SELECTED PASSAGE ▸
○ ○ ○ ○

Toward the Origins of Binding Energy Shifts and Satellites Formation During Plasma-XPS Measurements

TL;DR

This paper explores the origins of binding energy shifts and satellite peaks in plasma XPS measurements, revealing how plasma conditions influence surface charging, chemical states, and spectral features in various materials.

Contribution

It demonstrates the detection of metastable surface species and elucidates how plasma parameters affect binding energy shifts and satellite formation in plasma XPS.

Findings

Detection of metastable surface species like transient Au oxides.

Binding energy shifts up to 50 eV depend on plasma type and pressure.

Satellite peaks emerge due to oscillating plasma potentials.

○ ○ ○ ○

Collected data entries
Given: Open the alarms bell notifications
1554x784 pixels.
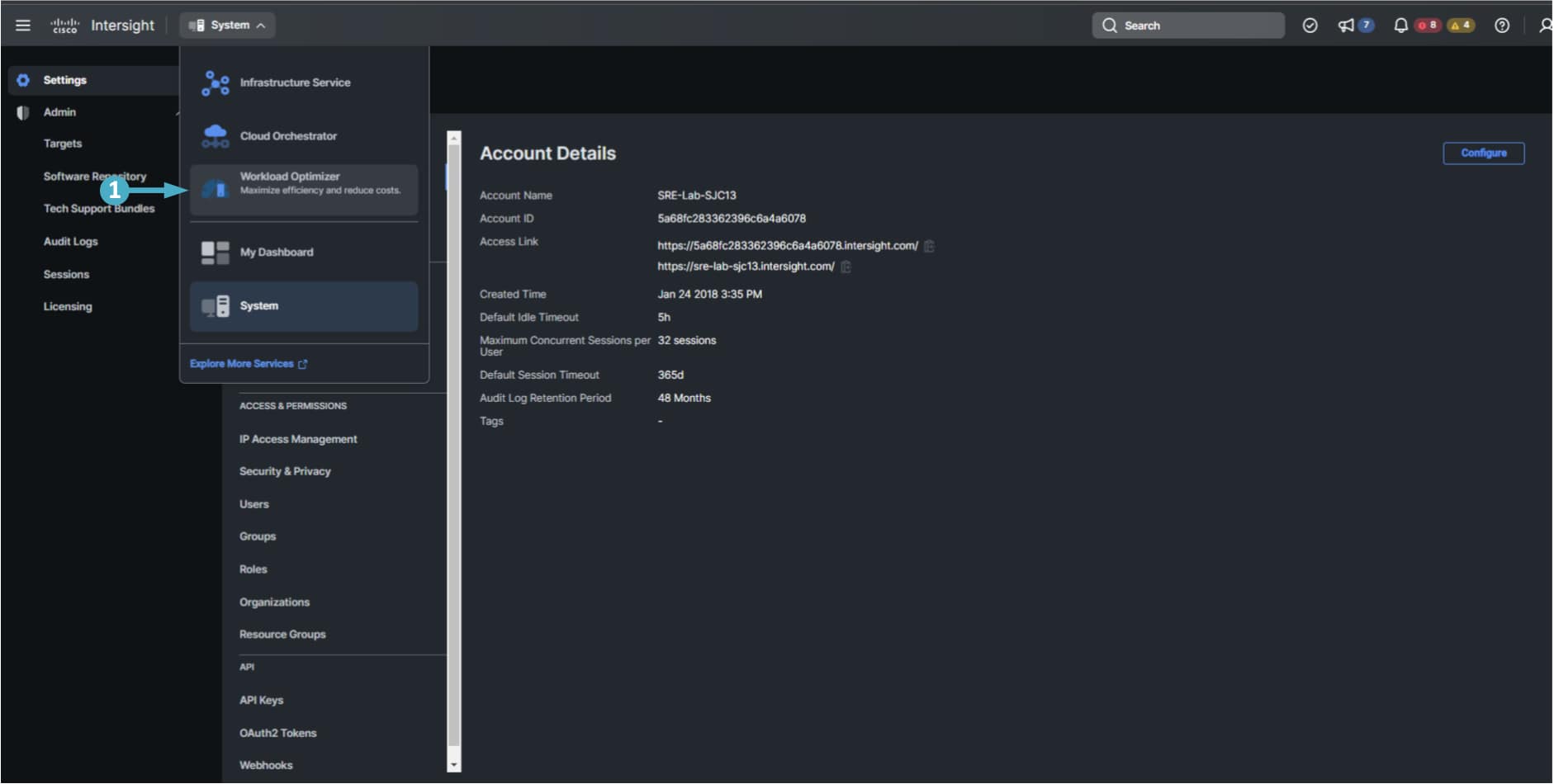Looking at the screenshot, I should tap(1400, 26).
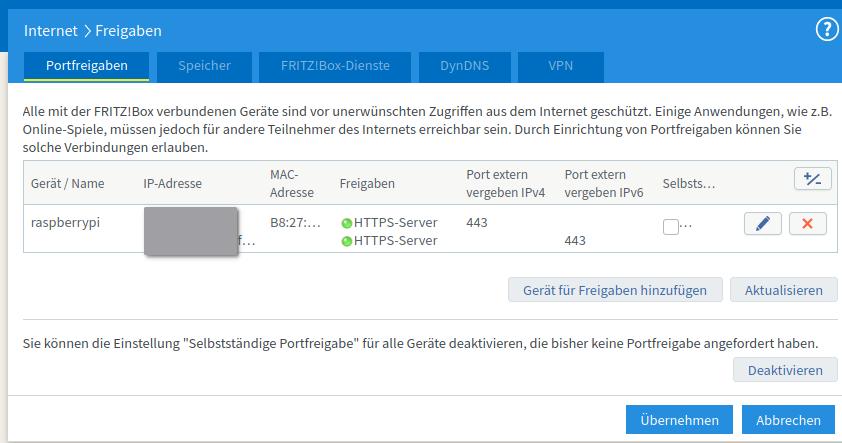Click the plus-minus column settings icon
The image size is (842, 443).
[x=812, y=179]
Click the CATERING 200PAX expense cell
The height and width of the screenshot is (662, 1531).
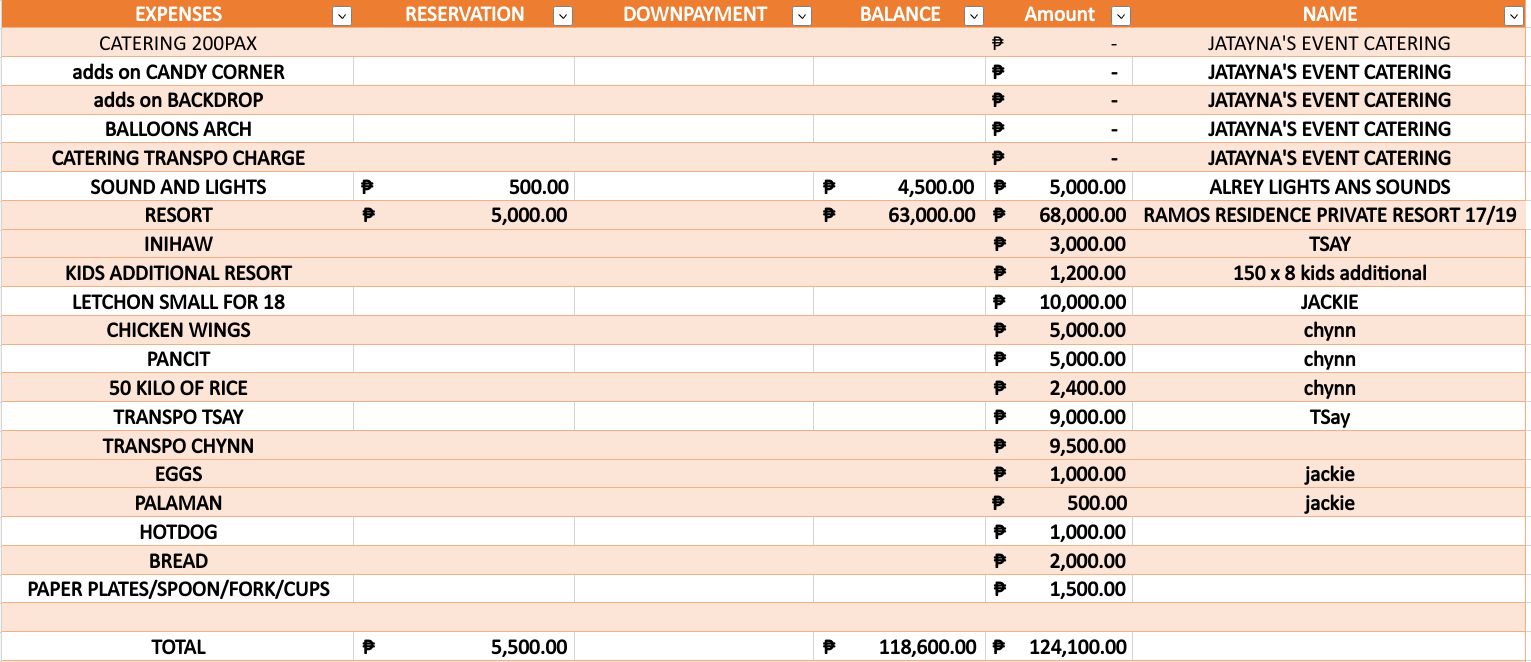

○ ○ ○ ○

WORK ITEM ▸
Answer these questions about the plasma-XPS summary.
1. Which three things does its TL;DR say plasma conditions influence?
2. How large can binding energy shifts become, and on what do they depend?
3. What does it say causes satellite peaks to emerge?

SOLVED EXERCISE ▸
1. Surface charging, chemical states, and spectral features.
2. Up to 50 eV, depending on plasma type and pressure.
3. Oscillating plasma potentials.